# [Instructions]
1. In the essay on Gaza, why does the writer fear having known no other reality if raised there? Answer in one to three sentences.
2. From the essay on Gaza, extract the passage between "There’s only one" and "not so sure.", inclusive.
3. Write what comes next in the essay on Gaza, picking up after its final sentence.

# [Excerpt to read]
....

As rockets recently rained down on the South, my mind wandered to footage I’d seen of Hamas fighters firing at Israel from civilian locations in Gaza. As per the Hamas scenario, the terrorists in the video had their faces covered. For some reason I wondered who they were. Were they married? Did they have children? And then my mind asked an unexpected question: Could that have been me?
What if I had been born in Gaza? What if I had been raised to hate Jews and the Jewish state — would my disposition be the opposite of what it is today? Would I want nothing more than to kill innocent people, as those in the rocket footage do?
I’m not the first person to ask this question. In the late 90s, Ehud Barak received a great deal of push back when he stated, “If I was [a Palestinian] at the right age, at some stage I would have entered one of the terror organizations and have fought from there, and later certainly have tried to influence from within the political system.” This is an unimaginable notion.
There’s only one other time in my life I can remember asking myself such a question, and it was when I first learned of Righteous Gentiles. Those who hid Jews during the Holocaust, in my mind, are the definition of courage. They defied everyone around them and did what was right at the risk of their own lives, with no hope for reward. And in the days of my youth, I was certain I would have done the same.
However, now I’m not so sure.
As much as we’d like to compare the two, Gaza is not Nazi Germany — it’s markedly worse. The inculcation and dissemination of Jew-hatred in Gaza is more virulent and has never been addressed. This commitment to bigotry is so widespread and commonplace, I fear I would have known no other reality.
THINK OF Mosab Hassan Yousef, who’s called the “Green Prince.” He is an ex-Hamas militant who defected to Israel and served as a spy for the Shin Bet. Granted, there may be others presently working undercover for Israel, but he is the only person who grew up in that region to publicly defy the terror regime. However, the situation is so dire with our enemies, I fear that when the war ends, there won’t be any stories of Gazan citizens secretly protecting hostages.

....

# [Supplied material]
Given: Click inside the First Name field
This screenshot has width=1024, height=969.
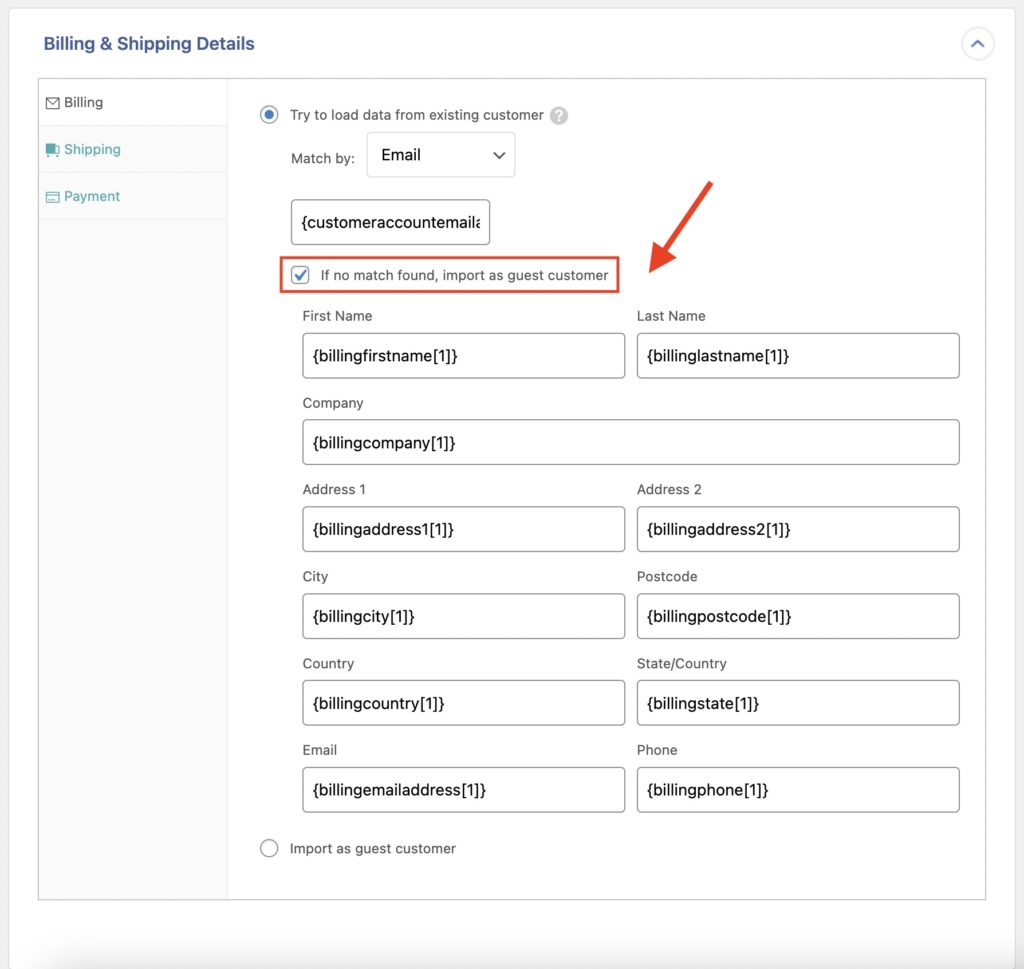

....

# [Task answers]
1. The writer says the inculcation and spread of Jew-hatred in Gaza is more virulent than in Nazi Germany and has never been addressed. That commitment to bigotry is so widespread and commonplace that the writer fears no other reality would have been known.

2.
There’s only one other time in my life I can remember asking myself such a question, and it was when I first learned of Righteous Gentiles. Those who hid Jews during the Holocaust, in my mind, are the definition of courage. They defied everyone around them and did what was right at the risk of their own lives, with no hope for reward. And in the days of my youth, I was certain I would have done the same.
However, now I’m not so sure.

3.
As much as I pray it wouldn’t be true, I don’t think I could have been a righteous Gazan if raised in that environment. At best an innocent bystander, but to actively fight the death cult that exists there feels too overwhelming to my mind. Just as much as this notion frightens me, it is simultaneously a comfort. I maintain that we have the tools at our disposal to combat such hatred.
Our tradition teaches that we are human, that we will err and that the only entity devoid of wrong-doing is the Creator Himself. But unlike Christianity, Jews do not believe that man’s evil stems from original sin. Judaism contends that inside all of us, both good and evil tendencies are at constant odds with each other.
However, we are not simply left to our own devices. Just as man was created with this poison, so too we have the antidote. The Torah was given to us so that we could refine ourselves to be the best versions of who we are. This is not by any means an easy task but it is the goal for each person, both Jewish and non-Jewish. We are all meant to improve ourselves to be as Godly as possible and elevate the world through His moral call.
In this conflict, we are not just fighting for the survival of our homeland but also our way of life. Western Judeo-Christian values must triumph in this battle of good versus evil. Humans must be taught and reminded of what is right and wrong because we can convince ourselves of anything. Our timeless religious teachings should be our guides.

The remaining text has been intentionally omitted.